What the task asks
The expected output is the complete listing, copied exactly.

Recorded data
------------------------------------

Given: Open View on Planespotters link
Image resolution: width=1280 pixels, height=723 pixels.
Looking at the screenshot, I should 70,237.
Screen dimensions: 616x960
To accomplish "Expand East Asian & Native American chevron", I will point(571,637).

------------------------------------

Response area
Given: Open View on Planespotters link
Image resolution: width=1280 pixels, height=723 pixels.
Looking at the screenshot, I should 70,237.
Screen dimensions: 616x960
To accomplish "Expand East Asian & Native American chevron", I will point(571,637).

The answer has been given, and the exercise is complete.